**SET TASK**
Please answer these questions using the text about the Chief Secretary of Ceylon:
1. Who was the first holder of the post?
2. Following the recommendations of which commission was the 1932 Order in Council established?
3. How many assistant chief secretaries assisted the chief secretary?

**QUOTED PASSAGE**
■ ■ ■

- Member of: the Executive Council
- Residence: Temple Trees
- Seat: The Secretariat
- Appointer: Governor of British Ceylon
- Precursor: Colonial Secretary of Ceylon
- Formation: 12 October 1798
- First holder: Hugh Cleghorn
- Final holder: Robert Drayton
- Abolished: 1946
- Succession: Prime Minister of Ceylon
- Deputy: Deputy Chief Secretary

= Chief Secretary of Ceylon =

Government post in British colony (1798–1946)

The chief secretary of Ceylon, was the chairman and one of three officers of state of the Board of Ministers of the State Council of Ceylon from 1932 to 1947. The post succeeded that of Colonial Secretary which was one of six offices that held a seat in the Executive Council of Ceylon until 1932.

The established under in 1932 by the Order in Council, following the recommendations of the Donoughmore Commission, vested the subjects of external affairs, defence and the public services of the Crown Colony of Ceylon under the chief secretary, who served as the officer administering the government in the abases of the governor. As such, the chief secretary was third in the order of precedence after the governor of Ceylon and the chief justice.

The chief secretary was assisted by a deputy chief secretary and two assistant chief secretaries. Appointments were made from senior officers of the Colonial Service. The post ceased to exist in 1947 with the formation of the Dominion of Ceylon. the chief secretary's office was located in the Secretariat and the Temple Trees was the official residence of the chief secretary. The post was replaced by the post of prime minister in 1947 under the recommendations of the Soulbury Commission under the Ceylon Independence Act, 1947 and The Ceylon (Constitution and Independence) Orders in Council 1947.

==Departments==
Departments under the chief secretary's office:

- Secretariat
- Ceylon Civil Service
- Ceylon Clerical Service
- Ceylon Defence Force
- Ceylon Naval Volunteer Force
- Coasts Lights
- Censor's Department
- Information Officer's Department

==List of secretaries==
Data based on:
- John Ferguson, Ceylon in the "jubilee Year"., J. Haddon and Co.,1887
- Ceylon: Its History, People, Commerce, Industries and Resources, Plâté limited, 1924

| # | Colonial Secretary | Took office | Left office | Appointed by |
Colonial Secretary of Ceylon (1798–1932)

■ ■ ■

**SUPPLIED INFORMATION**
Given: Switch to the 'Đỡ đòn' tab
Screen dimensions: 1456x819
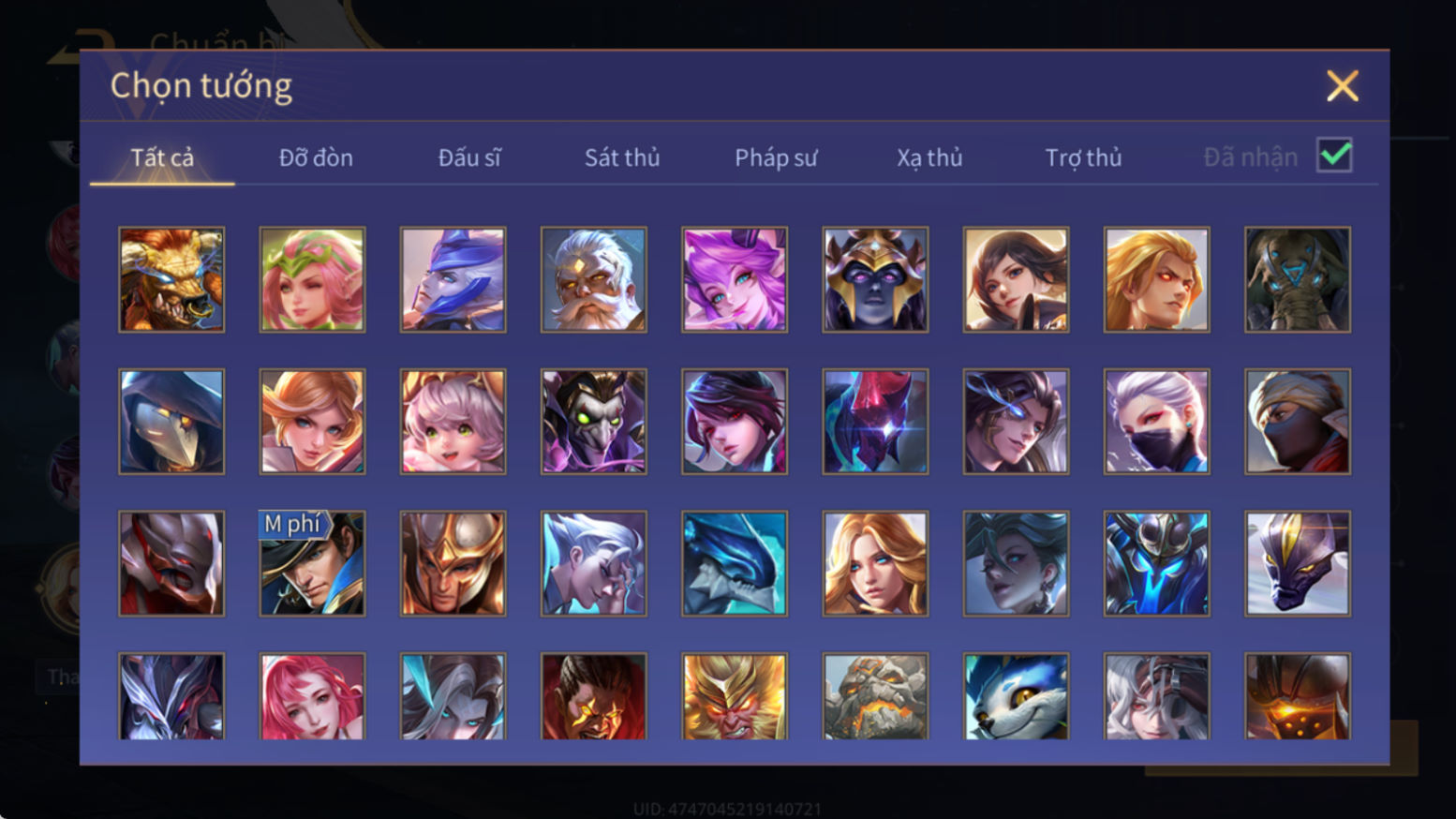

■ ■ ■

**WRITTEN REPLY**
1. Hugh Cleghorn
2. The Donoughmore Commission
3. Two